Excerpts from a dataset
=== Begin Enclosure ===

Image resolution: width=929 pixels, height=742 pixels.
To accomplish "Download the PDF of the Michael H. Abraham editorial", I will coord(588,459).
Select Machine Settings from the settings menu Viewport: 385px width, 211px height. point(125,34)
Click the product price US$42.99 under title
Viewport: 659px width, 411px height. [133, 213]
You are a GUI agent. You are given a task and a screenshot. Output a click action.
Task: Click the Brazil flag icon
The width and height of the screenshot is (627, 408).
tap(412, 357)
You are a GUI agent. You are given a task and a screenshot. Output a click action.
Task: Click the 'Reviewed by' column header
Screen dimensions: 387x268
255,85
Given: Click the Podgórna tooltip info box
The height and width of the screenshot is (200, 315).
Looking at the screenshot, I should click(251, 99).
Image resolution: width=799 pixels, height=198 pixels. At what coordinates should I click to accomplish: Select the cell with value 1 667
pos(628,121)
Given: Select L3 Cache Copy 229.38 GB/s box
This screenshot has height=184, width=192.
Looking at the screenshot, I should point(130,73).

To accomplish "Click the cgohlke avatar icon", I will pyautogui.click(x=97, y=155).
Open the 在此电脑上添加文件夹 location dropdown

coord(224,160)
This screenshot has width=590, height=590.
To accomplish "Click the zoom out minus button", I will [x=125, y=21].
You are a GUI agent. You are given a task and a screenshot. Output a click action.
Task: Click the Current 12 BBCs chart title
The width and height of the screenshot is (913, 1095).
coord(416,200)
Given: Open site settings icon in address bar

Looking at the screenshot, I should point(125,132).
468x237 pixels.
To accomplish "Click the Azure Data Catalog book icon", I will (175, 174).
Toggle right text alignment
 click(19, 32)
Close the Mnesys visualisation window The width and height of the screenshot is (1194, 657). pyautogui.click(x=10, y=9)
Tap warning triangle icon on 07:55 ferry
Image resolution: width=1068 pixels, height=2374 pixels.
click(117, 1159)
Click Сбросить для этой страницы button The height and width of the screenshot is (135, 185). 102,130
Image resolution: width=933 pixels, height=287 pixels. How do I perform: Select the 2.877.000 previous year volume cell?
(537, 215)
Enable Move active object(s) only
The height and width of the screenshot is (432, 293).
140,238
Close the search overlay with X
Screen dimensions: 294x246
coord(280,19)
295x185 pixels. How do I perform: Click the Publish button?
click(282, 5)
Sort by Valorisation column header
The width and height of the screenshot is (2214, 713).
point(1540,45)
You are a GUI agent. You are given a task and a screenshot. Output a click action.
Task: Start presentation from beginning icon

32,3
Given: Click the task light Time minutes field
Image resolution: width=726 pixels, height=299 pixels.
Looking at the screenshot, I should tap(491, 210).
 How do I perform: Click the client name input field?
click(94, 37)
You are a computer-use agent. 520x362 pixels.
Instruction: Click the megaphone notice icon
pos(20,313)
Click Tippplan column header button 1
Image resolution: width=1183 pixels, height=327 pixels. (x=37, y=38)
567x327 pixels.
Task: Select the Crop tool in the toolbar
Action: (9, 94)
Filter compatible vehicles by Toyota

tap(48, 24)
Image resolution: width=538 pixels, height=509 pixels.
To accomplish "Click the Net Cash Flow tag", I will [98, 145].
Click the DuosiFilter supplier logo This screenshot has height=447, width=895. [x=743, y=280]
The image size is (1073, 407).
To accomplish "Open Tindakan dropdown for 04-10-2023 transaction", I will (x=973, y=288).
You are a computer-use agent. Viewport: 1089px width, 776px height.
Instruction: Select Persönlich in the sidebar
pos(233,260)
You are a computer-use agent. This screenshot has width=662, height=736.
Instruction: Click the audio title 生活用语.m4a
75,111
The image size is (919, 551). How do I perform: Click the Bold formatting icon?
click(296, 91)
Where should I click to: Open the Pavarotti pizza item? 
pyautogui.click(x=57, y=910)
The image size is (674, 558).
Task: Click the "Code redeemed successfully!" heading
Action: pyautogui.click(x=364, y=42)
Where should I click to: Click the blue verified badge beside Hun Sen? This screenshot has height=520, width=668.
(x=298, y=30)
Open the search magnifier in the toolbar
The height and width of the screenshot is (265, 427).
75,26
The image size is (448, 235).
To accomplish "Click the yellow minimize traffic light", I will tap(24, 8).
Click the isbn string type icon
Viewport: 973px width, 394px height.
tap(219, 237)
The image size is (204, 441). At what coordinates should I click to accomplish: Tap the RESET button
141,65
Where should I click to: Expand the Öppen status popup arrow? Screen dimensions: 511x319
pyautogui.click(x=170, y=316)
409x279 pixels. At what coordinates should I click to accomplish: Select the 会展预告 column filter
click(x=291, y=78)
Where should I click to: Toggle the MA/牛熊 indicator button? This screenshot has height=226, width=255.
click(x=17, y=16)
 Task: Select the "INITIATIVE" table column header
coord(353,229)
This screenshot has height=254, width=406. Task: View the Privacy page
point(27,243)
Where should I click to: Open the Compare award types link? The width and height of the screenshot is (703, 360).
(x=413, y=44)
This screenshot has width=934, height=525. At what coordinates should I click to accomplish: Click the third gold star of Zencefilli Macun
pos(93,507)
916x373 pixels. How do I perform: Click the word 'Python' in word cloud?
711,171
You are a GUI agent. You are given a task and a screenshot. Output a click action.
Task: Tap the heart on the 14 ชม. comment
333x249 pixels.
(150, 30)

=== End Enclosure ===

(What needs to be done)
Go through the entries and repeat each one exactly.

(The completed task)
Image resolution: width=929 pixels, height=742 pixels.
To accomplish "Download the PDF of the Michael H. Abraham editorial", I will coord(588,459).
Select Machine Settings from the settings menu Viewport: 385px width, 211px height. point(125,34)
Click the product price US$42.99 under title
Viewport: 659px width, 411px height. [133, 213]
You are a GUI agent. You are given a task and a screenshot. Output a click action.
Task: Click the Brazil flag icon
The width and height of the screenshot is (627, 408).
tap(412, 357)
You are a GUI agent. You are given a task and a screenshot. Output a click action.
Task: Click the 'Reviewed by' column header
Screen dimensions: 387x268
255,85
Given: Click the Podgórna tooltip info box
The height and width of the screenshot is (200, 315).
Looking at the screenshot, I should click(251, 99).
Image resolution: width=799 pixels, height=198 pixels. At what coordinates should I click to accomplish: Select the cell with value 1 667
pos(628,121)
Given: Select L3 Cache Copy 229.38 GB/s box
This screenshot has height=184, width=192.
Looking at the screenshot, I should point(130,73).

To accomplish "Click the cgohlke avatar icon", I will pyautogui.click(x=97, y=155).
Open the 在此电脑上添加文件夹 location dropdown

coord(224,160)
This screenshot has width=590, height=590.
To accomplish "Click the zoom out minus button", I will [x=125, y=21].
You are a GUI agent. You are given a task and a screenshot. Output a click action.
Task: Click the Current 12 BBCs chart title
The width and height of the screenshot is (913, 1095).
coord(416,200)
Given: Open site settings icon in address bar

Looking at the screenshot, I should point(125,132).
468x237 pixels.
To accomplish "Click the Azure Data Catalog book icon", I will (175, 174).
Toggle right text alignment
 click(19, 32)
Close the Mnesys visualisation window The width and height of the screenshot is (1194, 657). pyautogui.click(x=10, y=9)
Tap warning triangle icon on 07:55 ferry
Image resolution: width=1068 pixels, height=2374 pixels.
click(117, 1159)
Click Сбросить для этой страницы button The height and width of the screenshot is (135, 185). 102,130
Image resolution: width=933 pixels, height=287 pixels. How do I perform: Select the 2.877.000 previous year volume cell?
(537, 215)
Enable Move active object(s) only
The height and width of the screenshot is (432, 293).
140,238
Close the search overlay with X
Screen dimensions: 294x246
coord(280,19)
295x185 pixels. How do I perform: Click the Publish button?
click(282, 5)
Sort by Valorisation column header
The width and height of the screenshot is (2214, 713).
point(1540,45)
You are a GUI agent. You are given a task and a screenshot. Output a click action.
Task: Start presentation from beginning icon

32,3
Given: Click the task light Time minutes field
Image resolution: width=726 pixels, height=299 pixels.
Looking at the screenshot, I should tap(491, 210).
 How do I perform: Click the client name input field?
click(94, 37)
You are a computer-use agent. 520x362 pixels.
Instruction: Click the megaphone notice icon
pos(20,313)
Click Tippplan column header button 1
Image resolution: width=1183 pixels, height=327 pixels. (x=37, y=38)
567x327 pixels.
Task: Select the Crop tool in the toolbar
Action: (9, 94)
Filter compatible vehicles by Toyota

tap(48, 24)
Image resolution: width=538 pixels, height=509 pixels.
To accomplish "Click the Net Cash Flow tag", I will [98, 145].
Click the DuosiFilter supplier logo This screenshot has height=447, width=895. [x=743, y=280]
The image size is (1073, 407).
To accomplish "Open Tindakan dropdown for 04-10-2023 transaction", I will (x=973, y=288).
You are a computer-use agent. Viewport: 1089px width, 776px height.
Instruction: Select Persönlich in the sidebar
pos(233,260)
You are a computer-use agent. This screenshot has width=662, height=736.
Instruction: Click the audio title 生活用语.m4a
75,111
The image size is (919, 551). How do I perform: Click the Bold formatting icon?
click(296, 91)
Where should I click to: Open the Pavarotti pizza item? 
pyautogui.click(x=57, y=910)
The image size is (674, 558).
Task: Click the "Code redeemed successfully!" heading
Action: pyautogui.click(x=364, y=42)
Where should I click to: Click the blue verified badge beside Hun Sen? This screenshot has height=520, width=668.
(x=298, y=30)
Open the search magnifier in the toolbar
The height and width of the screenshot is (265, 427).
75,26
The image size is (448, 235).
To accomplish "Click the yellow minimize traffic light", I will tap(24, 8).
Click the isbn string type icon
Viewport: 973px width, 394px height.
tap(219, 237)
The image size is (204, 441). At what coordinates should I click to accomplish: Tap the RESET button
141,65
Where should I click to: Expand the Öppen status popup arrow? Screen dimensions: 511x319
pyautogui.click(x=170, y=316)
409x279 pixels. At what coordinates should I click to accomplish: Select the 会展预告 column filter
click(x=291, y=78)
Where should I click to: Toggle the MA/牛熊 indicator button? This screenshot has height=226, width=255.
click(x=17, y=16)
 Task: Select the "INITIATIVE" table column header
coord(353,229)
This screenshot has height=254, width=406. Task: View the Privacy page
point(27,243)
Where should I click to: Open the Compare award types link? The width and height of the screenshot is (703, 360).
(x=413, y=44)
This screenshot has width=934, height=525. At what coordinates should I click to accomplish: Click the third gold star of Zencefilli Macun
pos(93,507)
916x373 pixels. How do I perform: Click the word 'Python' in word cloud?
711,171
You are a GUI agent. You are given a task and a screenshot. Output a click action.
Task: Tap the heart on the 14 ชม. comment
333x249 pixels.
(150, 30)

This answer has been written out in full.